Two prisoners died in police custody on Friday in the areas of Mansoura and Giza, amidst accusations of medical negligence, according to the Egyptian Coordination of Rights and Freedoms (RCRF).
The two incidents took place as the country is witnessing a peak in violations in police custody. The first case in Mansoura Prison, Mohamed Ouf, a 43-year-old teacher in the village of Manyat Al-Nasr, died due to “lack of medical care” after suffering a rise in temperature, the ECRF reported.
It added that the prison authorities prevented him from going to hospital.
Ouf was arrested on 29 January, 2014, following the third anniversary of the 25 January Revolution.
The other incident took place in Giza, in the Abu-Nomros police station, where 60-year-old Moataz Ramadan died due to “deteriorating health conditions”, the ECRF reported.
The dissolved Freedom and Justice Party (FJP) claimed on its official website that the police station refused to take Ramadan to hospital, citing the absence of permission by the prosecution.
The Ministry of Interior was not available to confirm the incidents.
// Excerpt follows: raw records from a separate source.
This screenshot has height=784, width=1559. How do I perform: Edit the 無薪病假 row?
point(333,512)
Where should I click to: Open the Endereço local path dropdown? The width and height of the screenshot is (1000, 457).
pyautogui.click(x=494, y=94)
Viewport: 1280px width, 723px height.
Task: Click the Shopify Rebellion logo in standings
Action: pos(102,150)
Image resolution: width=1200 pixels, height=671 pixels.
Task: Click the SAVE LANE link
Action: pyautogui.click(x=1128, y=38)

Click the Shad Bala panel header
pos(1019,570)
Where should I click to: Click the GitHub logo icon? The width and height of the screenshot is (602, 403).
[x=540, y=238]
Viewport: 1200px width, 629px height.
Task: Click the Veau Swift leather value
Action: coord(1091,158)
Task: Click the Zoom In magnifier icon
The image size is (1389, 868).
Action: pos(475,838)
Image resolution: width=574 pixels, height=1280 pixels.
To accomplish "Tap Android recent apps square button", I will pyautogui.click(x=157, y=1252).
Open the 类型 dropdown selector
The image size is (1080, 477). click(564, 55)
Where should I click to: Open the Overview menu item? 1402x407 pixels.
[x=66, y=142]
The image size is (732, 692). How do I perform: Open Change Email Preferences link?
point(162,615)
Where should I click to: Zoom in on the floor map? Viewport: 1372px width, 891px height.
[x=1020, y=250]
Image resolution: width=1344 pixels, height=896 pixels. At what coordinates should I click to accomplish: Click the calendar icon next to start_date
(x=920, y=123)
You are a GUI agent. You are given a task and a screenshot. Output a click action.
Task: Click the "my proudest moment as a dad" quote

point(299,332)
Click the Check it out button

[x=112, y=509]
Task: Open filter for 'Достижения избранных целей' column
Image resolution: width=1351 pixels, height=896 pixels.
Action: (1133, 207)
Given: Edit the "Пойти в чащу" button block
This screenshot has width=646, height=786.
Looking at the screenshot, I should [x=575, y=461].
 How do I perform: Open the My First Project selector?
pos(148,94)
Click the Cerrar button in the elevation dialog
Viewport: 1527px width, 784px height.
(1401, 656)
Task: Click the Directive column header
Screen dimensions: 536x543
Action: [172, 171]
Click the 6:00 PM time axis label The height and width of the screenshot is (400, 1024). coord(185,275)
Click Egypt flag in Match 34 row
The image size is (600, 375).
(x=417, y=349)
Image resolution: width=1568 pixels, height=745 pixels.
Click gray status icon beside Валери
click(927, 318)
The Abu-Nomros police station was contacted but a representative refused to comment or give information about the incident.
The deaths occurred hours after President Abdel Fattah Al-Sisi’s visit to the Police Academy on Thursday, during which he said “attempts at violating human rights values must be stopped”. During the visit, he addressed students and officers on terrorism and human rights.
In his speech, Al-Sisi saluted police officers who died on duty, and highlighted the role played by police in maintaining security, as well as its performance during the parliamentary elections.
Meanwhile, Al-Sisi denounced the presence of hostilities towards the people, and noted it was necessary to hold accountable the individuals who commit violations. This comes following a wave of public outrage against the interior ministry due to an increase in cases of police brutality in November.
Meanwhile, El Nadeem Centre for Rehabilitation of Victims of Violence reported tens of torture cases inside prisons in November, in a report issued on Wednesday.
The report detailed cases of torture in prisons, forced disappearances, and inadequate healthcare in detention facilities, among other police violations committed against prisoners across Egypt.
Nine people reportedly died due to torture, the report said, while three died due to insufficient medical care.
The centre cited multiple sources, such as personal testimonies by the families of detainees, statements by rights organisations, and news reports.
The last days of November witnessed torture cases in Luxor and Ismailia, where the police were accused of torturing two citizens to death.
Minister of Interior Magdy Abdel Ghaffar previously said reported torture cases are “individual acts”, and the ministry has a strong disciplinary system.